Texte fourni
⁂
Réunion plénière de la Commission paritaire de suivi et d’évaluation (JMEC) le 15 mars 2017. (Photo: UNMISS/Isaac Billy)

Avec plus de 4 millions de Sud-Soudanais déplacés depuis décembre 2013, une réinitialisation des systèmes et structures qui assurent la sécurité et la sûreté est nécessaire pour se remettre de la guerre. L’appareil sécuritaire gouvernement et les forces de l’opposition ont eu recours aux châtiments collectifs, au déplacement forcé de la population ainsi qu’au dépouillement de la population dans le cadre de la guerre. Des initiatives de recrutement à grande échelle (y compris d’enfants), la mobilisation de milices ethniques, une multiplicité d’acteurs de conflits ainsi qu’un accès facilité aux transferts d’armes sont les caractéristiques d’un conflit dans lequel les cessez-le feu sont sans effet. Pour établir sa légitimité, le gouvernement et ses services de sécurité doivent maîtriser les niveaux extrêmes de violence perpétrée contre la population et mettre en place des contrôles substantiels de l’utilisation de la force. Toutefois, il y a de nombreuses raisons pour lesquelles le soutien international pour une réforme à grande échelle du secteur de la sécurité a peu de chances d’aboutir.

Il y a deux obstacles à la réforme du secteur de la sécurité : la nature de la politique économique du Soudan du Sud, génératrice de violence, et la difficulté des acteurs internationaux à élaborer une approche et à s’investir sur le long terme en vue de mettre en œuvre un processus global de réforme du secteur de la sécurité (RSS). Ces deux défis, conjugués à l’état de guerre continu, laissent prévoir que, sur le court terme, toute tentative de réforme ne permettrait, au mieux, qu’à poser les fondations de programmations futures et réduire le recours quotidien à la violence. Ainsi, les interventions devraient prioriser les changements fonctionnels dans la structure de l’économie politique en vue de créer un environnement propice à un programme de réforme durable.
⁂
Extrait des données
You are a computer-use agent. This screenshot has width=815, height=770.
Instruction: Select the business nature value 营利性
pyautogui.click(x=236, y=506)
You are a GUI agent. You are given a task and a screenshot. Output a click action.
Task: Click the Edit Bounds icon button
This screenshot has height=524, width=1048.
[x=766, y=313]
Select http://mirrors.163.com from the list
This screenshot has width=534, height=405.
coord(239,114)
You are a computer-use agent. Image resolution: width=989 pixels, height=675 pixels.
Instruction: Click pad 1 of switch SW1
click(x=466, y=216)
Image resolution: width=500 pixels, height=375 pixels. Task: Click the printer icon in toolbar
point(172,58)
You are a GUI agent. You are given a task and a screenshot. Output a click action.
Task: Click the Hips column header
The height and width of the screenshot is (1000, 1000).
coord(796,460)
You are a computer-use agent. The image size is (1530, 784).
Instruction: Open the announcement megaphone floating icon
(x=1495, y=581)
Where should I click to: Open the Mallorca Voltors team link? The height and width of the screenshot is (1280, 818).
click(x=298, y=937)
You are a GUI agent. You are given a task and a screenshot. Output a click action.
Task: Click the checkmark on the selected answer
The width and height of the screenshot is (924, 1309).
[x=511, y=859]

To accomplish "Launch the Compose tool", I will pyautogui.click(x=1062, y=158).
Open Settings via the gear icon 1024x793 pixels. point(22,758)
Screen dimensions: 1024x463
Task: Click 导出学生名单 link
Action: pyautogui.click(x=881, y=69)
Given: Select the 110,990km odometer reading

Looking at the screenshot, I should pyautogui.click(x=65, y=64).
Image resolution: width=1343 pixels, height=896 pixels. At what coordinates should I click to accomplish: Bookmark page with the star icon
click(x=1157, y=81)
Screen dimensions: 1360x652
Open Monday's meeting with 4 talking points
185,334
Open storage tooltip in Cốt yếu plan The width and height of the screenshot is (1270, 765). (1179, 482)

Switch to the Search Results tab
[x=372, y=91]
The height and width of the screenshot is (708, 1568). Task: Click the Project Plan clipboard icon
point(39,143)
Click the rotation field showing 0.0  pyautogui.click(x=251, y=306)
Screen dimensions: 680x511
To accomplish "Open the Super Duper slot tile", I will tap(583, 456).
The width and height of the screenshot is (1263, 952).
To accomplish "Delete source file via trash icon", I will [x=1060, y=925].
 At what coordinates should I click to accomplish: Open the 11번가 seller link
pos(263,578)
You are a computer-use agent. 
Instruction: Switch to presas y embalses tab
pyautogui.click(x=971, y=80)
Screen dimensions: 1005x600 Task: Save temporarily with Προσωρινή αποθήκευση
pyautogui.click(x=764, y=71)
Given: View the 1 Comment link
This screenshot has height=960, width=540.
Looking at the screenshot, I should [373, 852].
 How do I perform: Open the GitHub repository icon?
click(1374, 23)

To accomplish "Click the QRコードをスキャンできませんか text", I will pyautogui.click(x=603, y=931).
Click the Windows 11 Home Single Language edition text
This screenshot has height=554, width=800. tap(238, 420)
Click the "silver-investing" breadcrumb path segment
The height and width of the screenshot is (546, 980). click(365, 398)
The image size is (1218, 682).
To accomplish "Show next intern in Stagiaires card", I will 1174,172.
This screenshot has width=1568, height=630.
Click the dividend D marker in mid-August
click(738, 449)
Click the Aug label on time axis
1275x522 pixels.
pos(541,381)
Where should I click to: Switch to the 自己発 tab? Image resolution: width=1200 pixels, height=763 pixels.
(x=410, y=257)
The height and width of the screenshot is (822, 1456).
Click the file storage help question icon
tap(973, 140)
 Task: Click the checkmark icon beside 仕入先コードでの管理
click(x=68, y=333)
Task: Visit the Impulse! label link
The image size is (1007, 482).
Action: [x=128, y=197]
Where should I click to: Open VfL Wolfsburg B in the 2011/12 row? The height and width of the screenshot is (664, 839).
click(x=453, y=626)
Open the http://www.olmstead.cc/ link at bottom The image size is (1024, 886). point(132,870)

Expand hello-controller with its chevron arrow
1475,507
⁂
Problème à résoudre
Recopiez fidèlement le passage du texte sur la réforme de la sécurité au Soudan du Sud qui commence par « Il y a deux » et se termine par « de réforme durable. ».

En réponse
Il y a deux obstacles à la réforme du secteur de la sécurité : la nature de la politique économique du Soudan du Sud, génératrice de violence, et la difficulté des acteurs internationaux à élaborer une approche et à s’investir sur le long terme en vue de mettre en œuvre un processus global de réforme du secteur de la sécurité (RSS). Ces deux défis, conjugués à l’état de guerre continu, laissent prévoir que, sur le court terme, toute tentative de réforme ne permettrait, au mieux, qu’à poser les fondations de programmations futures et réduire le recours quotidien à la violence. Ainsi, les interventions devraient prioriser les changements fonctionnels dans la structure de l’économie politique en vue de créer un environnement propice à un programme de réforme durable.